Con la famiglia che lo sta ospitando Michele si trova davvero bene: «Sono gentilissimi – spiega – e organizzano un sacco di cose con me: abbiamo visitato diversi luoghi, e una delle gite che mi è piaciuta di più è stata quella a Chicago, dove abbiamo fatto una grande spesa in una famosa catena di negozi di cibo italiano: i Tracy stravedono per il nostro cibo soprattutto quando, una volta a settimana, glielo cucino io».

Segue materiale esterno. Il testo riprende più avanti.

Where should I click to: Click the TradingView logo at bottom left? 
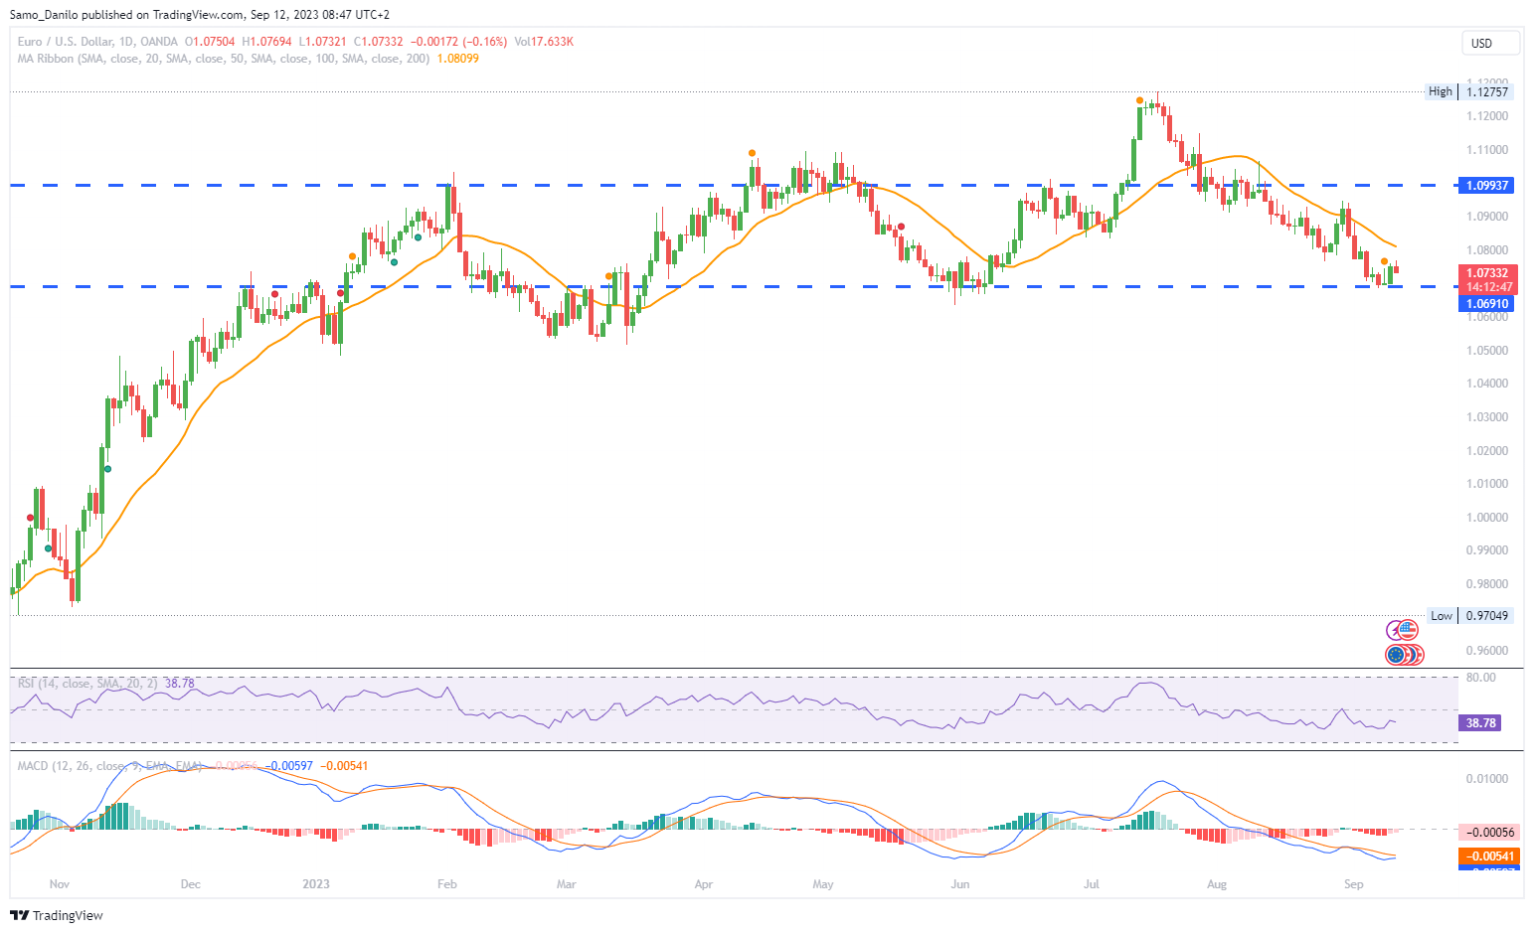[x=58, y=915]
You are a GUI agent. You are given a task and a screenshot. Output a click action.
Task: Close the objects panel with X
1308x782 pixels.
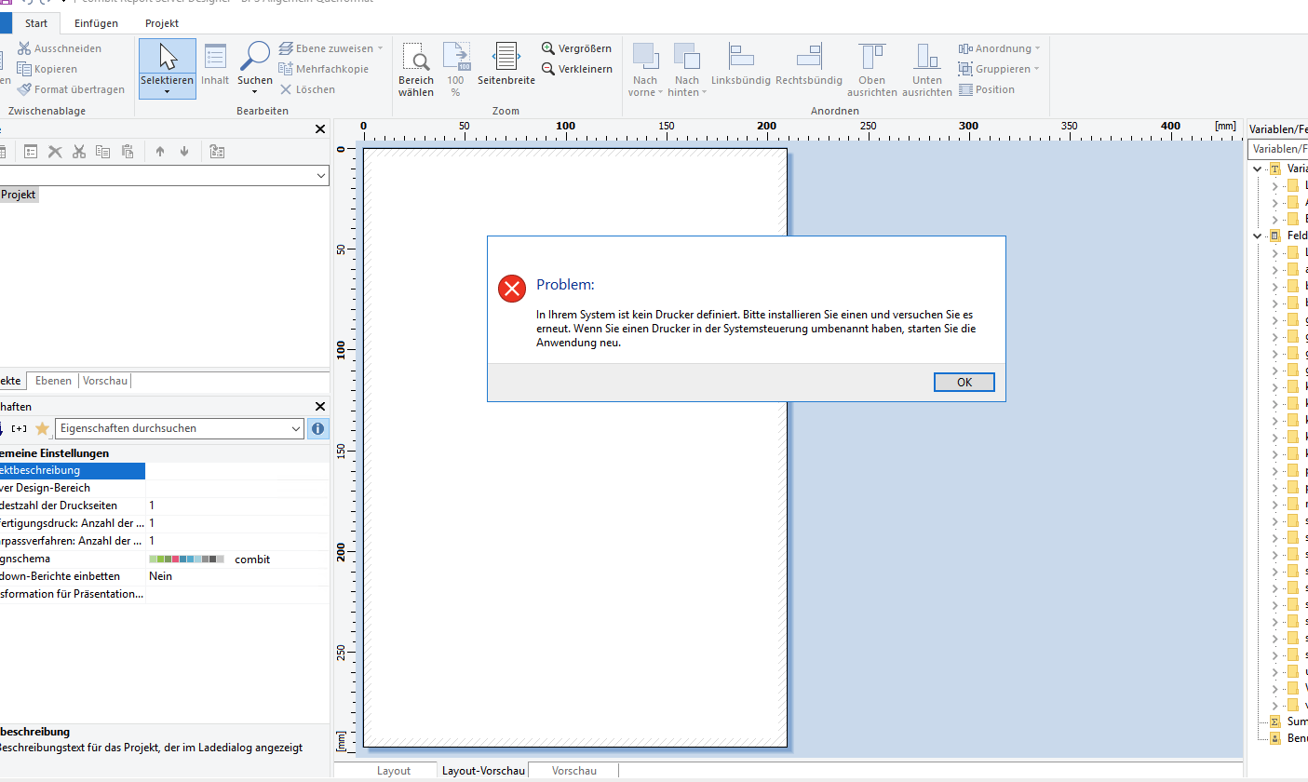[320, 129]
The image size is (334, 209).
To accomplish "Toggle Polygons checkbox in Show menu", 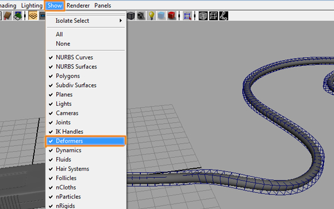I will click(86, 76).
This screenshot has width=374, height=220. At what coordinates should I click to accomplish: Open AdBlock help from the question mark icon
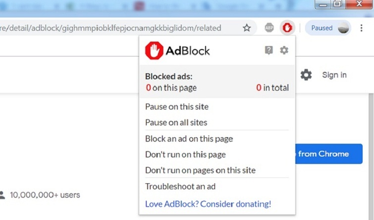pos(269,50)
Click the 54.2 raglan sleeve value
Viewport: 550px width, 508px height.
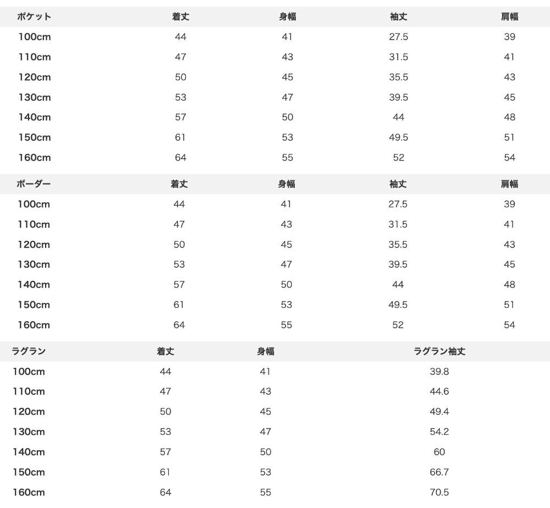click(x=439, y=432)

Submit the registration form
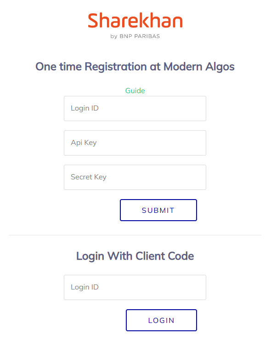pos(158,210)
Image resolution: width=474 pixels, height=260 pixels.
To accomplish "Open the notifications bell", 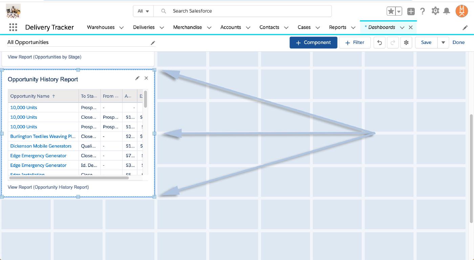I will pos(447,11).
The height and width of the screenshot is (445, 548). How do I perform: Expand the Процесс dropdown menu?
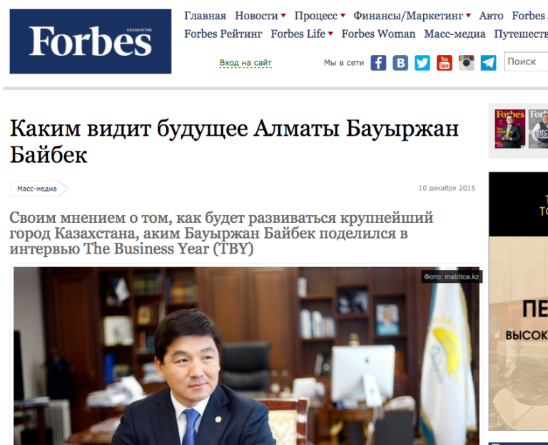click(320, 16)
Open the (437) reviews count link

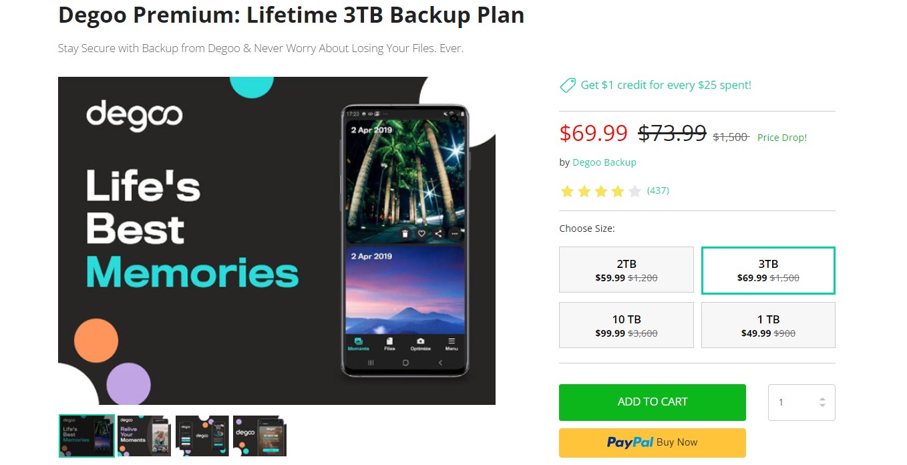click(x=658, y=190)
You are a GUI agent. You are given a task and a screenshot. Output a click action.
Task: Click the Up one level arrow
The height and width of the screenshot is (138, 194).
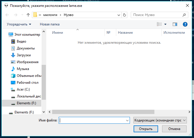pos(28,15)
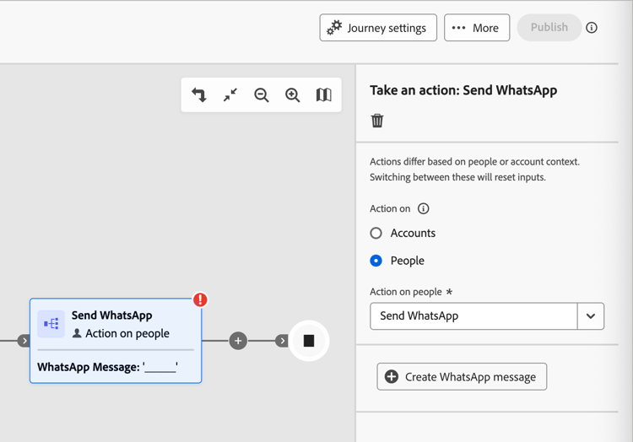Zoom out on the journey canvas
633x442 pixels.
tap(262, 95)
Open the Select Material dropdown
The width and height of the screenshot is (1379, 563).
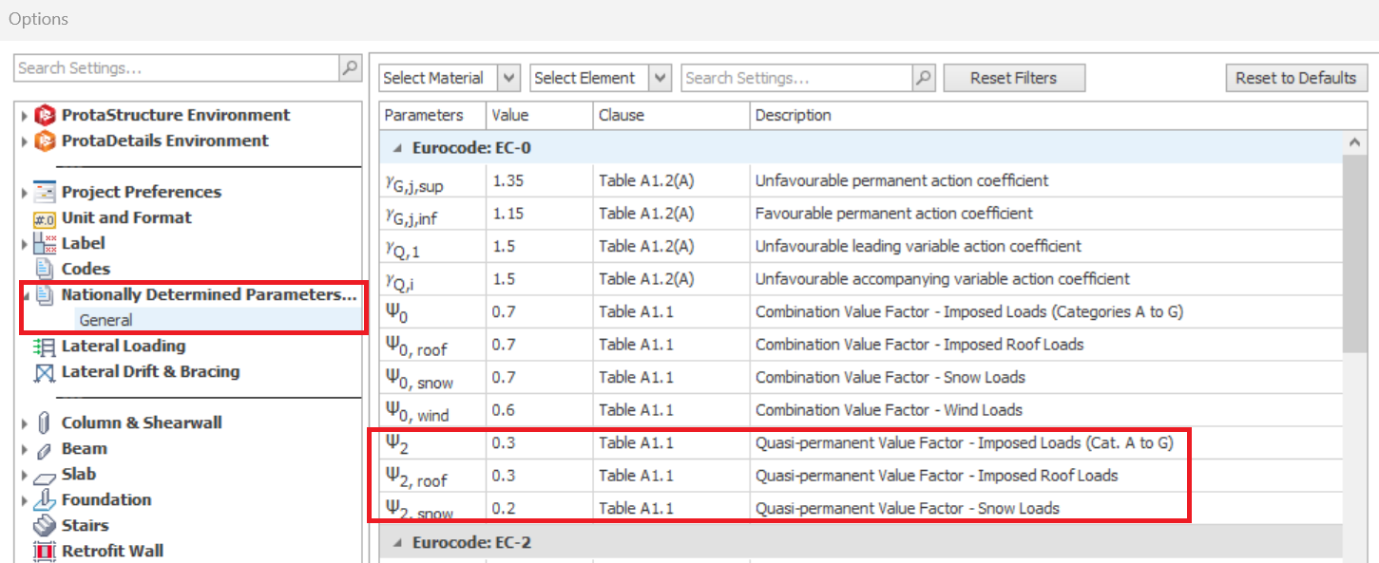coord(509,78)
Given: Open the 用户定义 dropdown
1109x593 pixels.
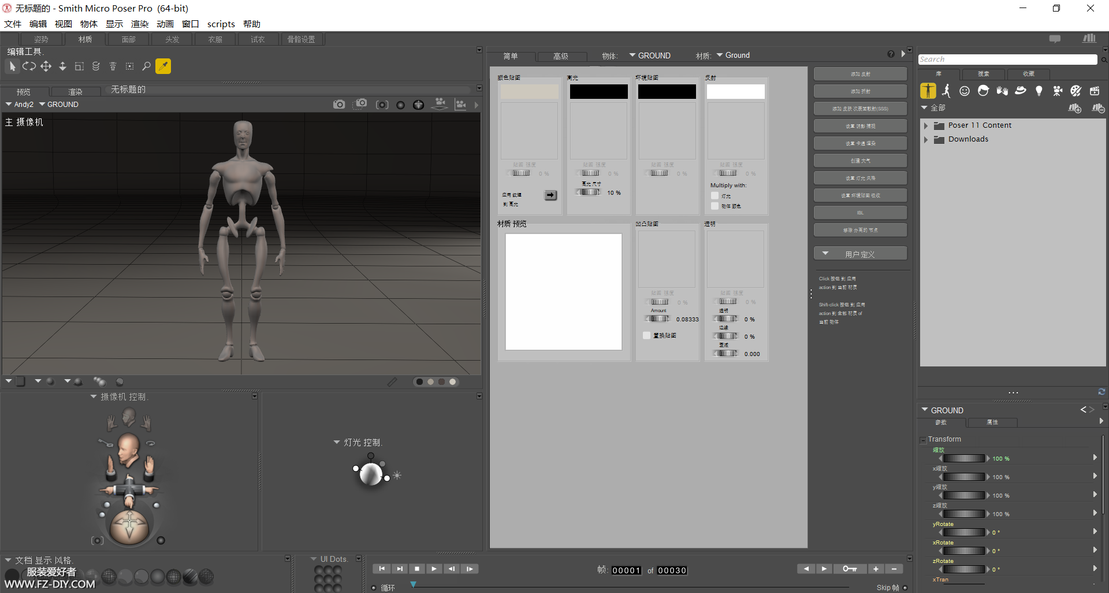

Il 24 Maggio ad Harrison ci sarà la cerimonia del diploma, e a giugno Michele tornerà a casa a Bergamo. «Certo mi dispiace – afferma –, soprattutto perché so che non rivedrò mai più la maggior parte delle tantissime persone che ho conosciuto, ma non voglio restare qui. Ora voglio vivere l’esperienza fino in fondo, ma dopo voglio tornare. Alcuni miei compagni si fermeranno per l’università, mentre io avevo deciso di stare solo un anno e così farò. Anche perché non ho ancora le idee chiare riguardo al mio futuro: so che il settore di studi che mi piace è quello delle relazioni e diritto internazionale, ma per il momento non ho progetti più precisi».